Citing historical examples of new regulatory agencies created to monitor meat production (FDA), the stock market (SEC) and pollution (EPA), AI columnist Rob Toews issued a call for an agency to monitor AI in the United States in a column on June 28.

The column follows several stories of issues with facial recognition and other technologies with broad implications involving privacy that have yet to be thoroughly vetted by any arm of the U.S. government.

“Across the AI community, there is growing consensus that regulatory action of some sort is essential as AI’s impact spreads. From deepfakes to facial recognition, from autonomous vehicles to algorithmic bias, AI presents a large and growing number of issues that the private sector alone cannot resolve.”

Waymo’s unregulated cars in Phoenix led to the death of a pedestrian that could have been prevented. While piecemeal actions by states have been taken in the wake of that event, no ongoing effort is being made by the federal government to ensure test cars are safe on the road.

But Toews points out that even tech company leaders realize that if the federal government fails to monitor the situation, it will reflect badly on all of them when something goes wrong, as it is bound to do because companies are pushing the boundaries of ethics and safety constantly.

In the words of Alphabet CEO Sundar Pichai: “There is no question in my mind that artificial intelligence needs to be regulated. It is too important not to.”

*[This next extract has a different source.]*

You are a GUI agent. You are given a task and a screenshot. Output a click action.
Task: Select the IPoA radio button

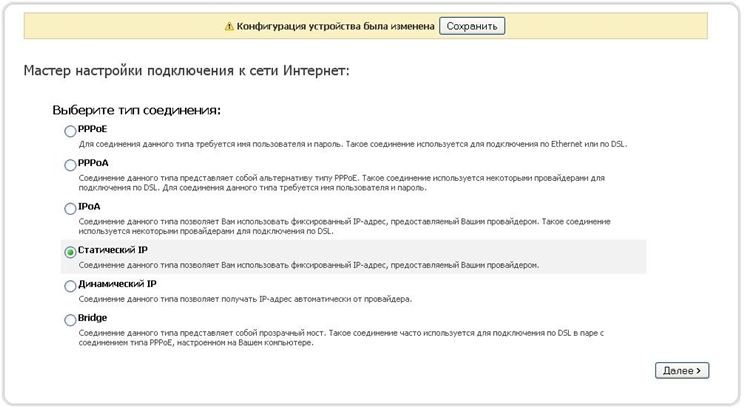click(70, 208)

Toews explains that government agencies are necessary to have the research, analysts and expertise to handle complex issues in business, citing the pharmaceutical industry as a prime example of one that requires constant oversight to protect the public from drugs that have not been properly reviewed. AI, too, requires experts who have the specialized insight to weigh new technology and decide whether it’s ready for prime time.

Toews, however, cites experts who say regulation should be narrow and fit specific technology, instead of being applied broadly.

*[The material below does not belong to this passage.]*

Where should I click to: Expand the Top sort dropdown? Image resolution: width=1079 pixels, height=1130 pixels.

Stanford University’s One Hundred Year Study on AI made this point well: “Attempts to regulate ‘AI’ in general would be misguided, since there is no clear definition of AI (it isn’t any one thing), and the risks and considerations are very different in different domains. Instead, policymakers should recognize that to varying degrees and over time, various industries will need distinct, appropriate, regulations that touch on software built using AI or incorporating AI in some way.”

The agency would work with existing ones where responsibilities overlap, Toews writes.

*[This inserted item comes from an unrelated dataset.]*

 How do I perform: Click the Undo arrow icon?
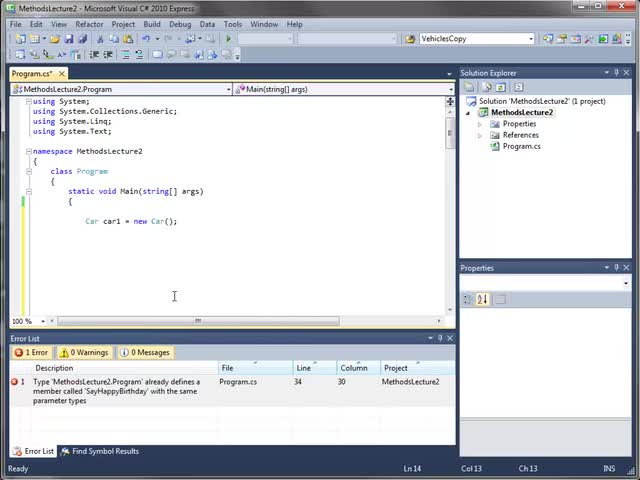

For instance, in crafting policies about the admissible uses of machine learning algorithms in criminal sentencing and parole decisions, the agency would collaborate closely with the Department of Justice, lending its subject matter expertise to ensure that the regulations are realistically designed.

The agency would need to monitor other problematic tech, too, he notes:

There are numerous additional areas in which smart, well-designed AI policy is already needed: autonomous weapons, facial recognition, social media content curation, and adversarial attacks on neural networks, to name just a few.

Toews fails to mention how the EU is already tackling several issues with its privacy rules via the General Data Protection Regulation (GDPR) and how it is working with 25 countries to offer a “trustworthy AI” designation and to monitor facial recognition and AI development. While American tech companies bristle at knuckling under to such regulations for market share, in the long run they may be forced to do the same in the United States, once its leaders decide to stop letting companies use its citizens as guinea pigs for new, sometimes dangerous technologies.

Already Congress is considering legislation to regulate facial recognition, which has been misused in law enforcement, but it’s a piecemeal action that fails to address so many other issues that loom in the tech arena.